What you should do
Print exactly the lines from the one that contains "Where should I" through the final line of the entries below, both included, and nothing else; omit the pictures.

Available data
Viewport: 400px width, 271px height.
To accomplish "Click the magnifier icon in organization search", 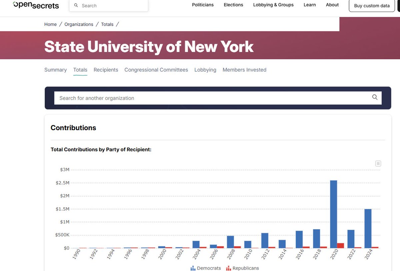I will click(375, 97).
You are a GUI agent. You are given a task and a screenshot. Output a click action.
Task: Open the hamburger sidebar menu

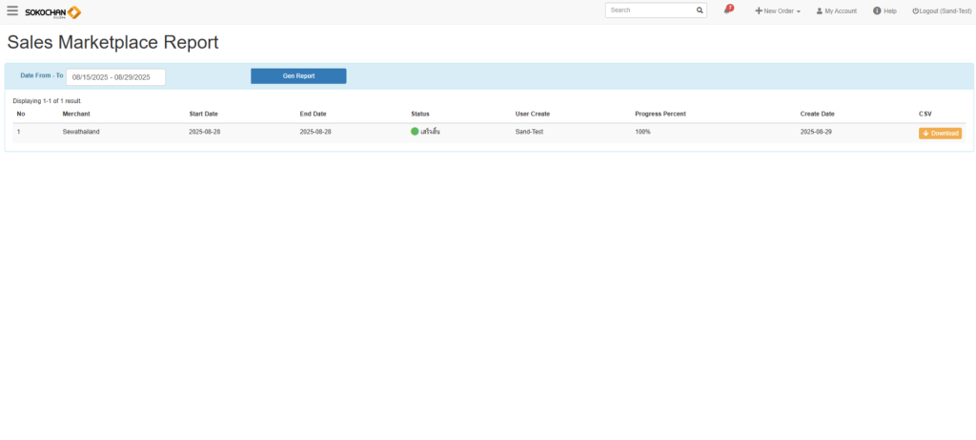(12, 11)
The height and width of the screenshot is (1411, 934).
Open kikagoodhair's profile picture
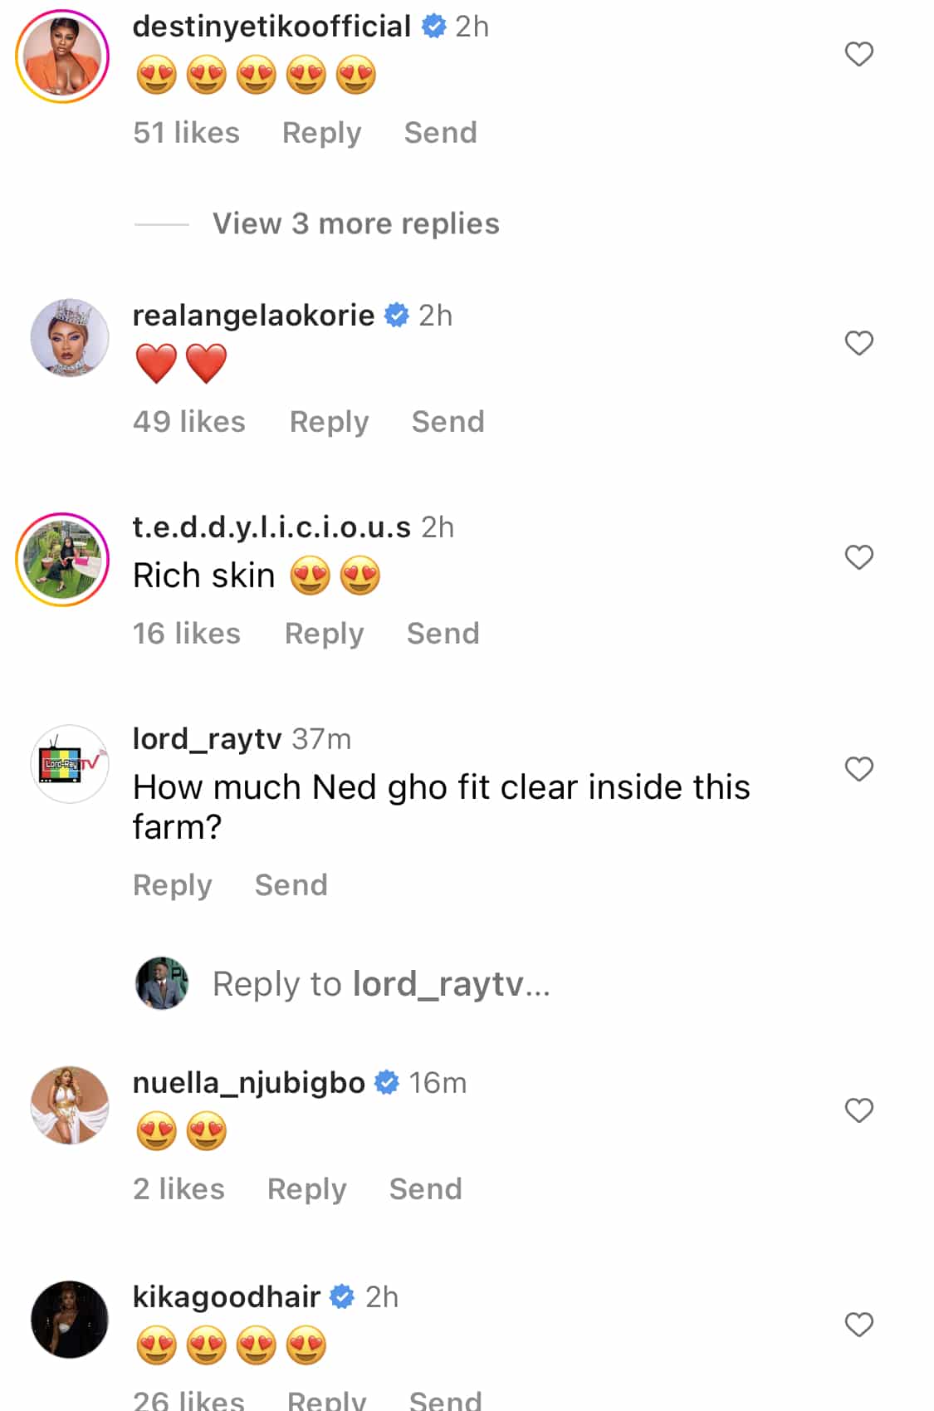coord(70,1320)
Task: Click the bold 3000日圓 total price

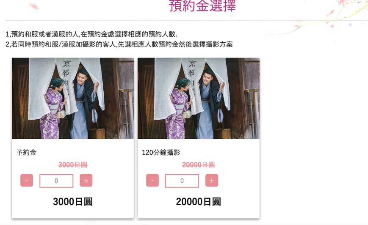Action: coord(73,202)
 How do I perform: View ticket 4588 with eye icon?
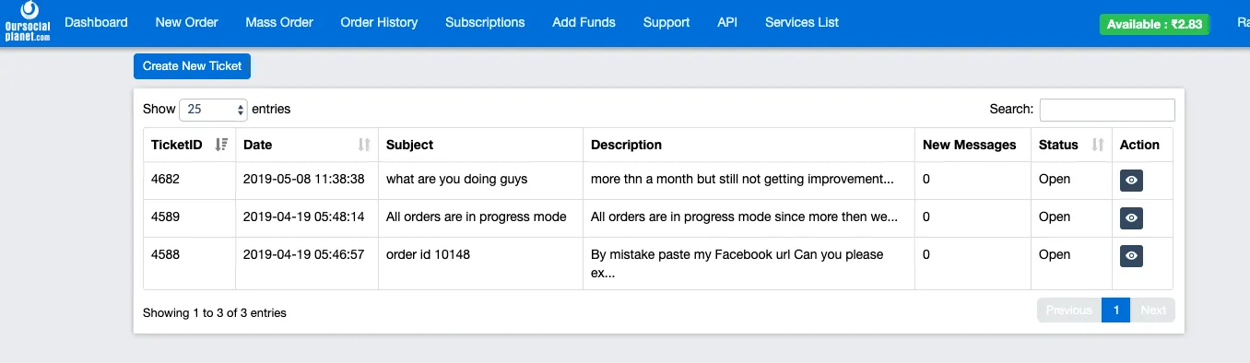[x=1131, y=256]
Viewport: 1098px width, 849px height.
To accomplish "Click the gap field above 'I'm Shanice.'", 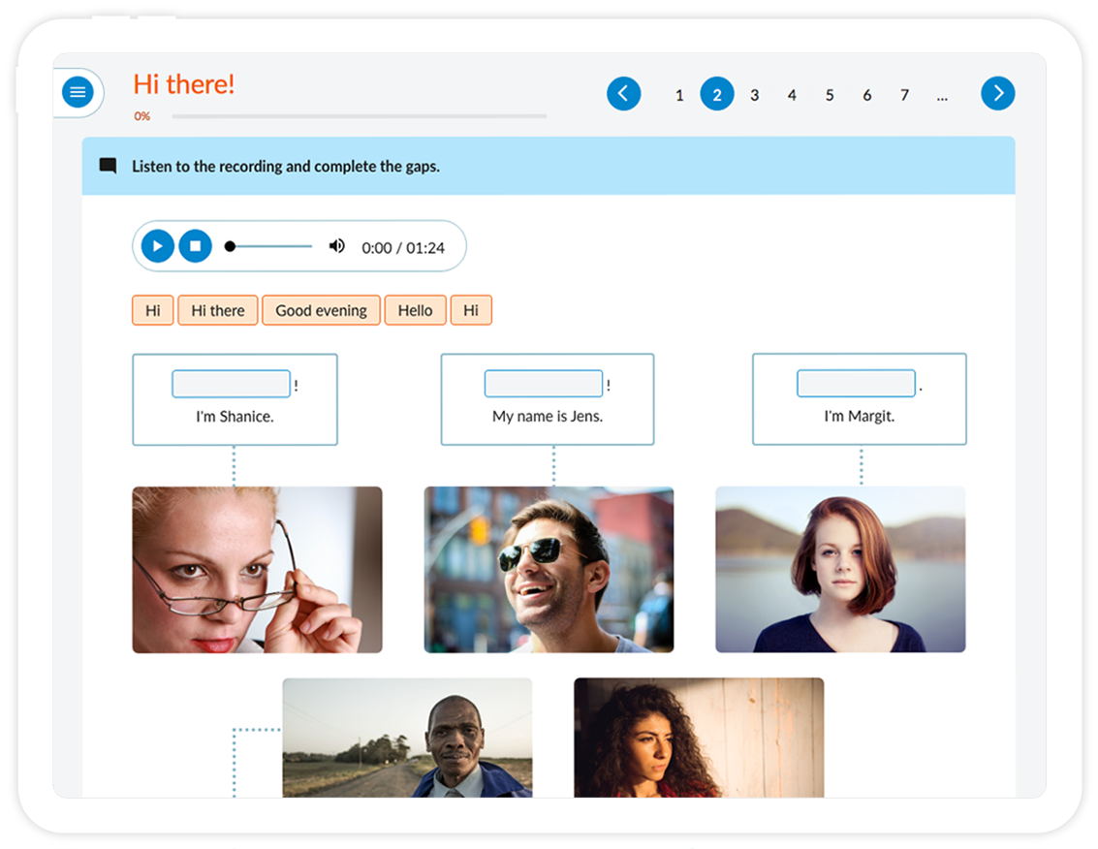I will tap(231, 384).
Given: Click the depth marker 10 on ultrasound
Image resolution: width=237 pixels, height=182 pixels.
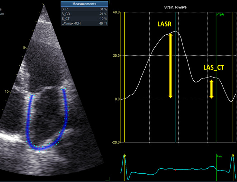Looking at the screenshot, I should 6,92.
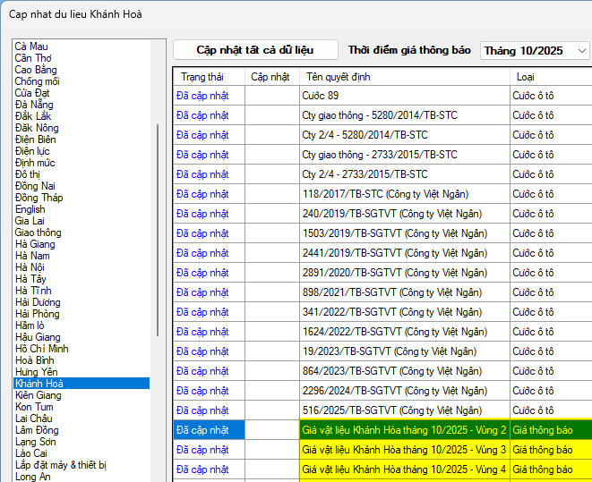Click the 'Cập nhật' column header
The height and width of the screenshot is (482, 592).
[x=270, y=77]
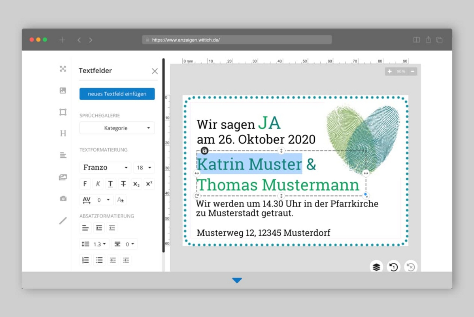Viewport: 474px width, 317px height.
Task: Open the headline (H) sidebar panel
Action: (63, 134)
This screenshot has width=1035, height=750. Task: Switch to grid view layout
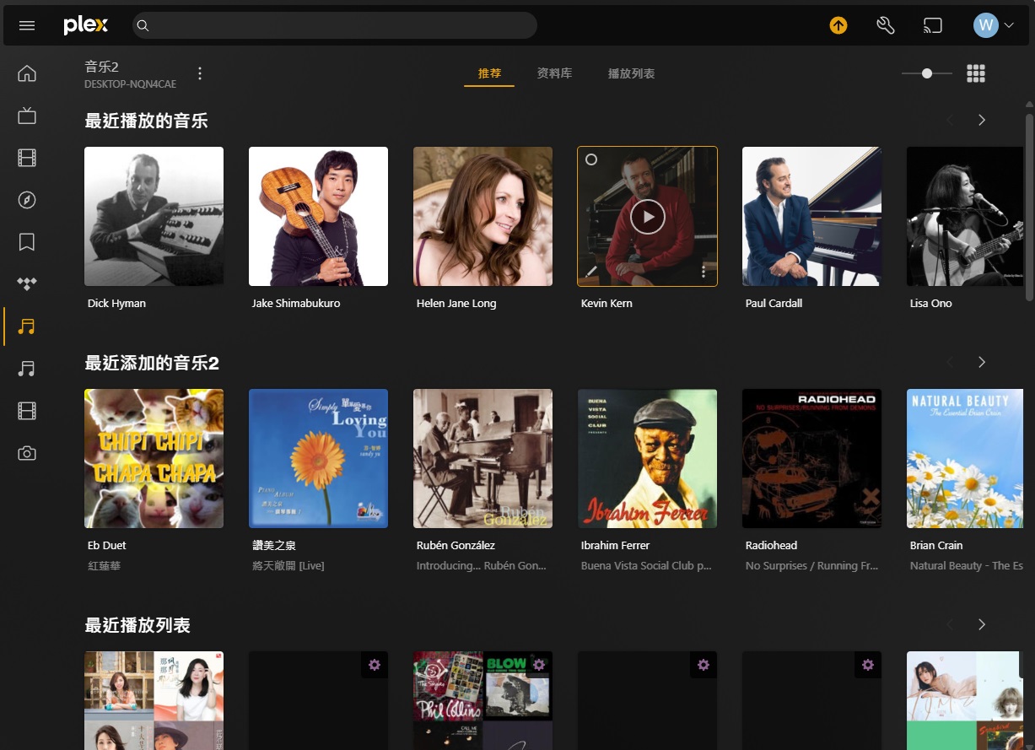[976, 73]
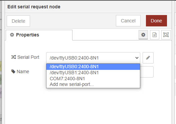This screenshot has height=124, width=176.
Task: Select COM7:2400-8N1 serial port option
Action: tap(93, 79)
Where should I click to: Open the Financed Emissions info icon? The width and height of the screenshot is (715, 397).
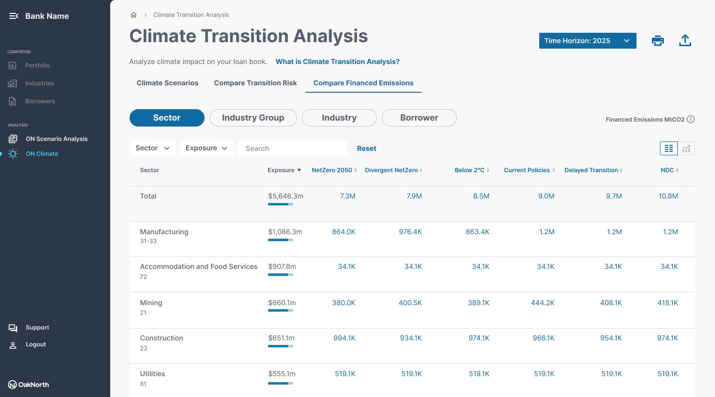coord(691,119)

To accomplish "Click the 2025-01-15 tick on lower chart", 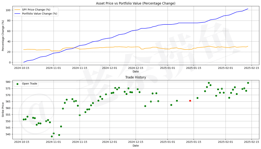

Written answer
Where should I click to: Open the Financed Emissions info icon? The width and height of the screenshot is (715, 397).
coord(691,119)

To accomplish "Click the 2025-01-15 tick on lower chart", 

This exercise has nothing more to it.